Selon des sources locales, les victimes, toutes mineures, n’ont pas eu le temps d’échapper au glissement de terrain survenu après plusieurs heures de pluie continue. Ce drame met en lumière la violation du droit universel à la vie, ainsi que du droit à un logement sûr et digne, reconnus par les instruments internationaux des droits humains.
Outre ce lourd bilan humain, la catastrophe a causé d’importants dégâts matériels dans plusieurs quartiers de la ville. Des maisons ont été partiellement détruites, tandis que certaines avenues ont été envahies par la boue et les débris, rendant la circulation difficile et perturbant les activités socio-économiques des habitants.
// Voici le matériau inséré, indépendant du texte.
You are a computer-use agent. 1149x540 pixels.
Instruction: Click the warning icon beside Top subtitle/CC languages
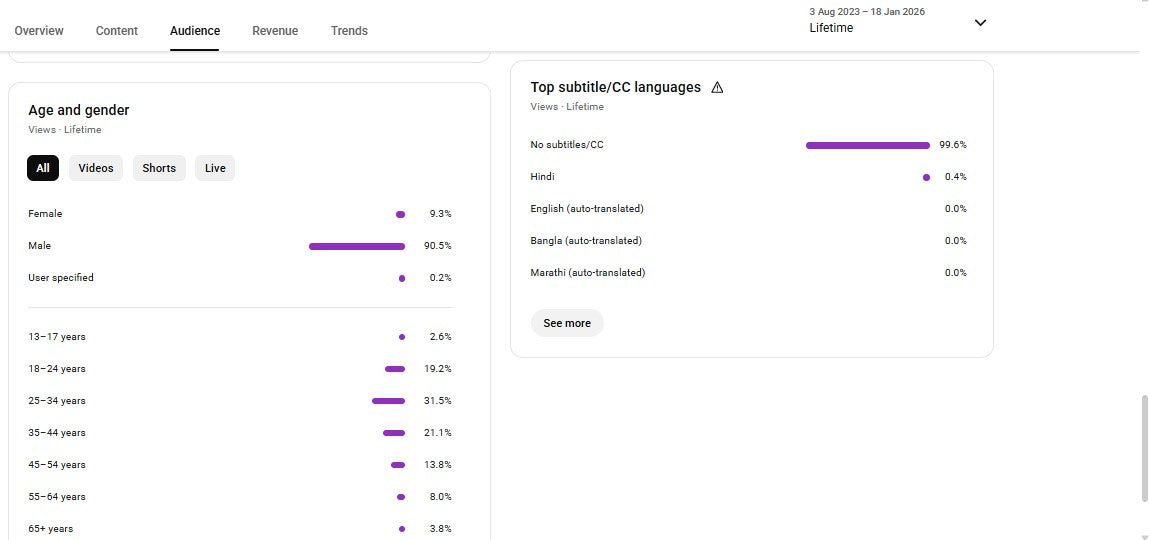click(x=717, y=88)
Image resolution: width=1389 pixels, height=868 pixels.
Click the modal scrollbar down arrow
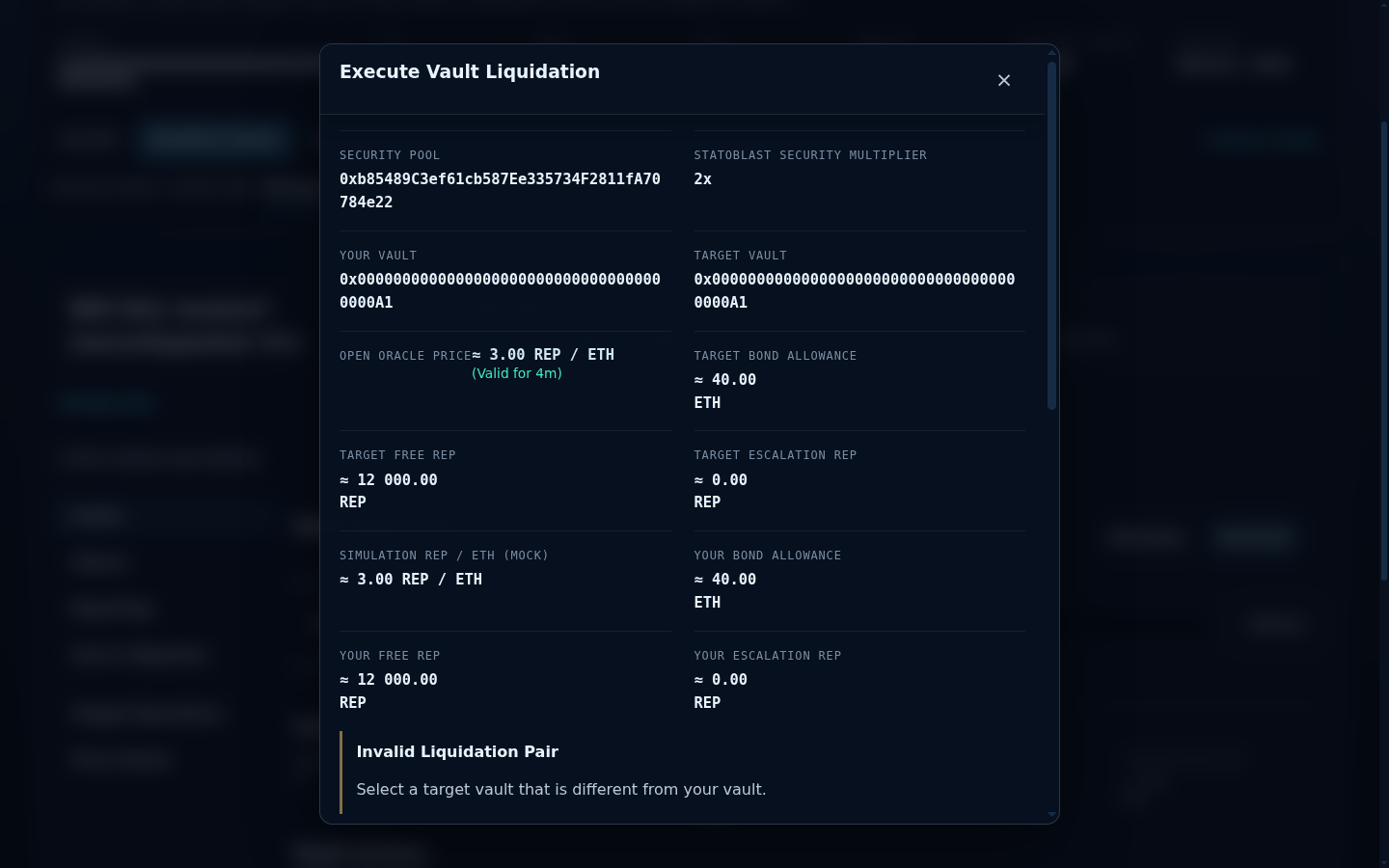point(1051,815)
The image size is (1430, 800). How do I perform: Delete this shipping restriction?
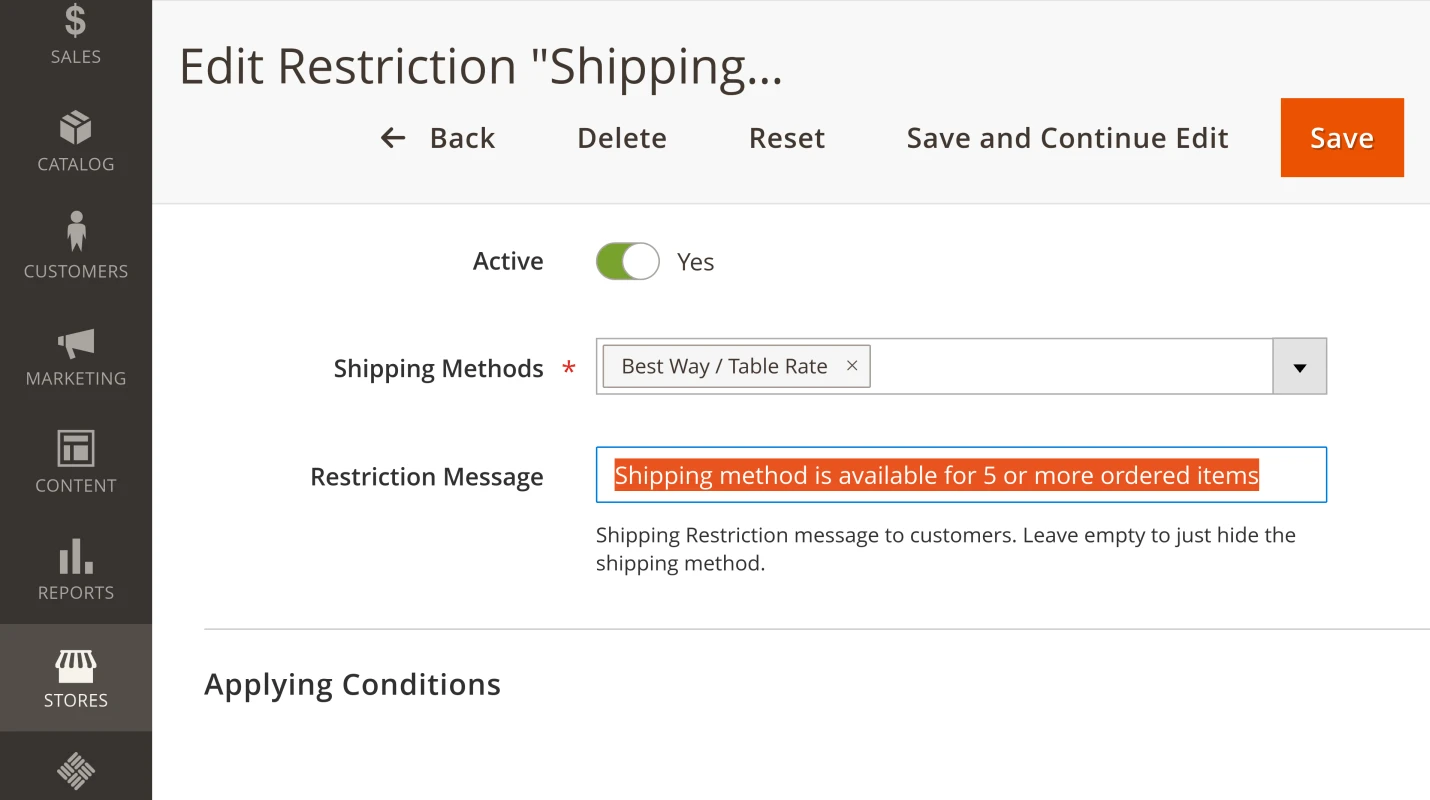pos(621,137)
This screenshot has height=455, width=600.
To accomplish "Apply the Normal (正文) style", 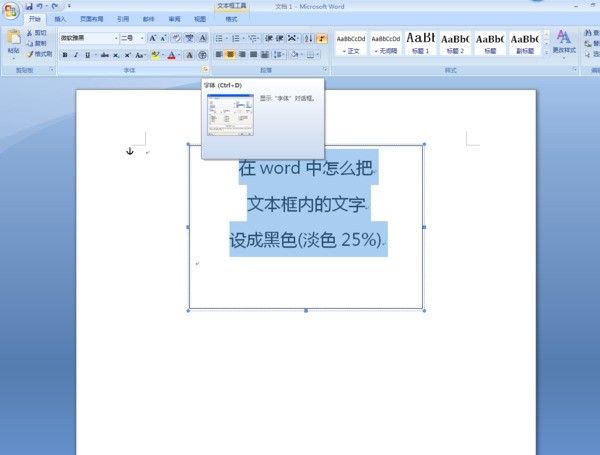I will click(x=347, y=42).
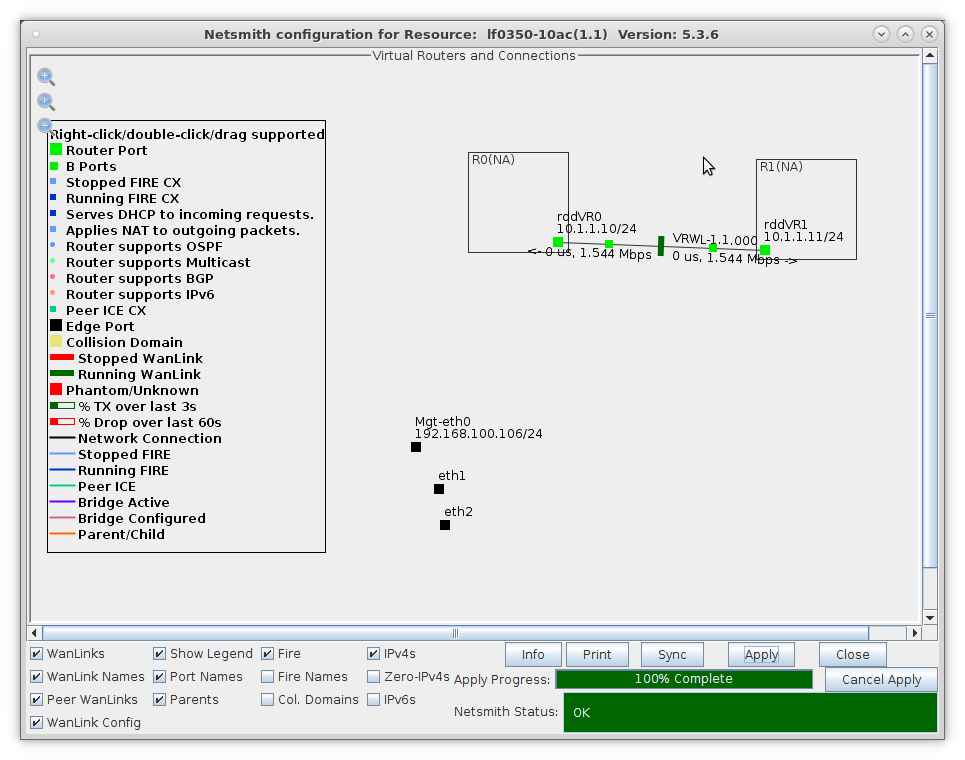Click the Apply Progress bar
This screenshot has width=965, height=760.
coord(684,679)
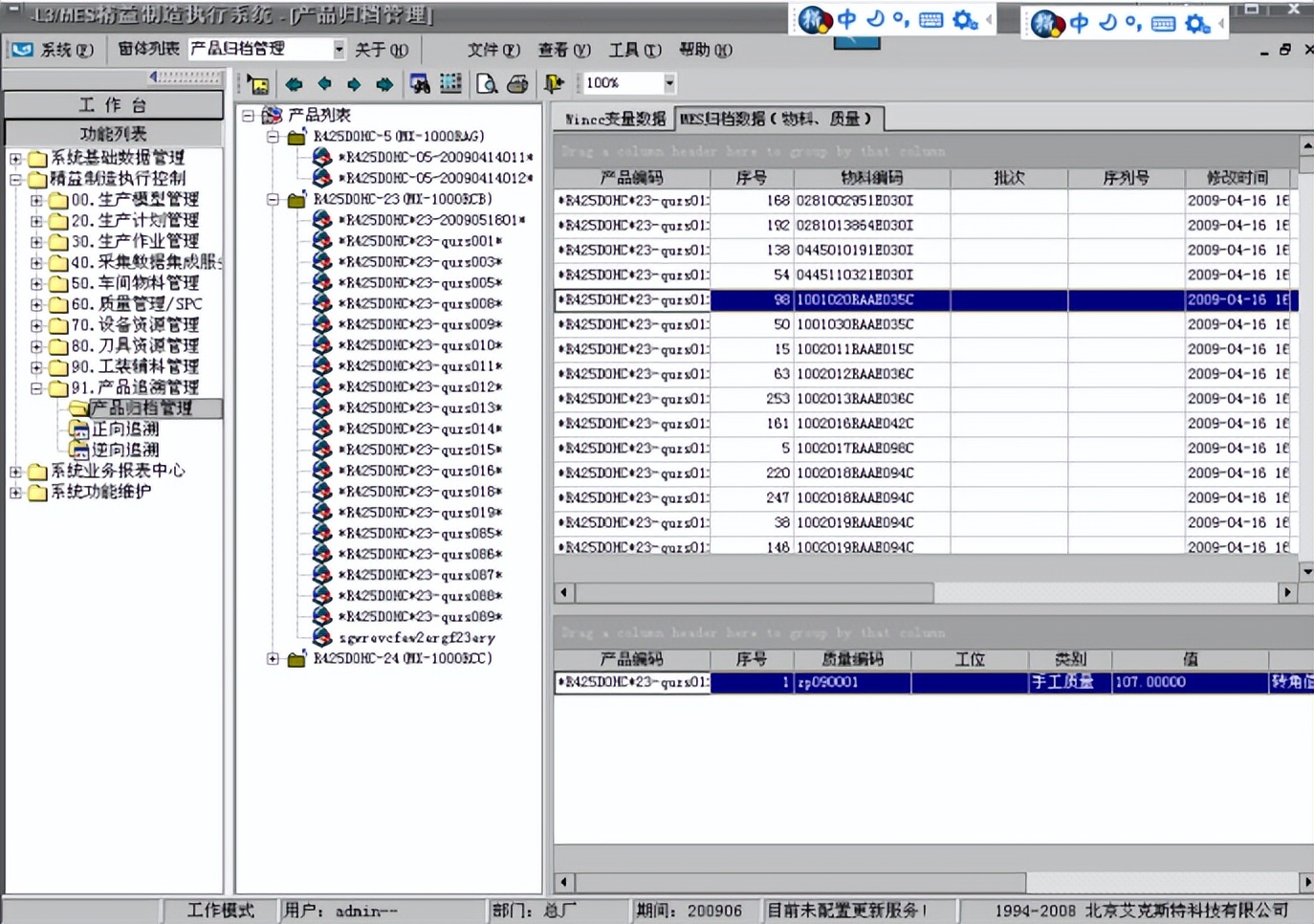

Des observateurs locaux attribuent l’ampleur des dégâts à la mauvaise gestion des déchets urbains, à l’obstruction des caniveaux et à la prolifération des constructions anarchiques dans des zones à haut risque, facteurs favorisant les glissements de terrain et les inondations récurrentes à Bukavu.
Face à cette nouvelle tragédie, la Nouvelle Dynamique de la Société Civile, NDSCI Chunvi ya Congo, alerte sur la nécessité de garantir le droit universel à un environnement sain et sécurisé. L’organisation dénonce l’inaction face à l’occupation des sites dangereux et appelle à des mesures urgentes de prévention.
Elle recommande notamment la délocalisation des habitations exposées, l’assainissement régulier des quartiers et l’amélioration du système d’évacuation des déchets, estimant que ces actions sont indispensables pour prévenir d’autres pertes humaines et protéger durablement la population de Bukavu.